Java Maps and load factors

When writing Java code be that for standalone Java, Domino agents or even XPages you often need a data structure to map keys to values. In Java this is a map (java.util.Map) and it works much like a List in LotusScript. Maps are used a lot but since Map is an interface you need an implementation whih is most often a java.util.HashMap.

The way to construct a HashMap is using one of the constructors and if you are like me a couple of months ago you just use the default constructor that is the one that doesn’t take any arguments. Now this is well and fine if you know what you’re doing. Most times the use of the default constructor is the wrong choice and can / will lead to memory being wasted and even worse is worse performance when adding more than 12 elements.
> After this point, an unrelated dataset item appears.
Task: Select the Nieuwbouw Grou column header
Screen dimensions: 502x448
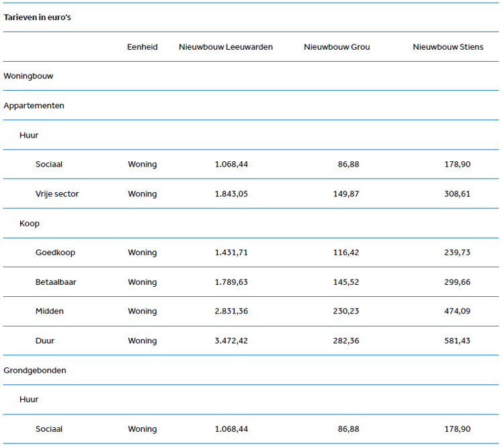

Lets take each in turn. The wasted memory comes from the classes used internally inside a HashMap to keep track of keys and values. For this post knowing that not filling the map (e.g. creating a HashMap using the default constructor and only stuffing 5 elements in it) will waste memory. A most excellent introduction is From Java Code to Java Heap. On a related note a key take-away from that article is to consider LinkedList instead of ArrayList if you not know the ultimate number of elements and hence cannot size correctly at object construction.

This memory waste can be avoided by always using the constructor that takes an initial size and hence size the Map correctly. Now it turns out that that’s only part of the story as a HashMap also has what’s called a “load factor”. The load factor is a decimal number – i.e. a percentage – specifying how much the map may be filled before an extension and hence a full rehash of the keys take place. This means that with the default load factor of 0.75 you may only put 12 elements in a HashMap before it is extended and hence you take a performance hit. Again size your map correctly from the get go taking the load factor into consideration. The last point is that the size should always a power of 2 meaning that if you specify a size of 20 it will actually be 32.

A most nice discussion that caused me to look deeper into this can be hear on episode 391 of the Java Posse podcast (Java Posse #391 – Newscast for August 10th 2012) from 0:58 to 1:05.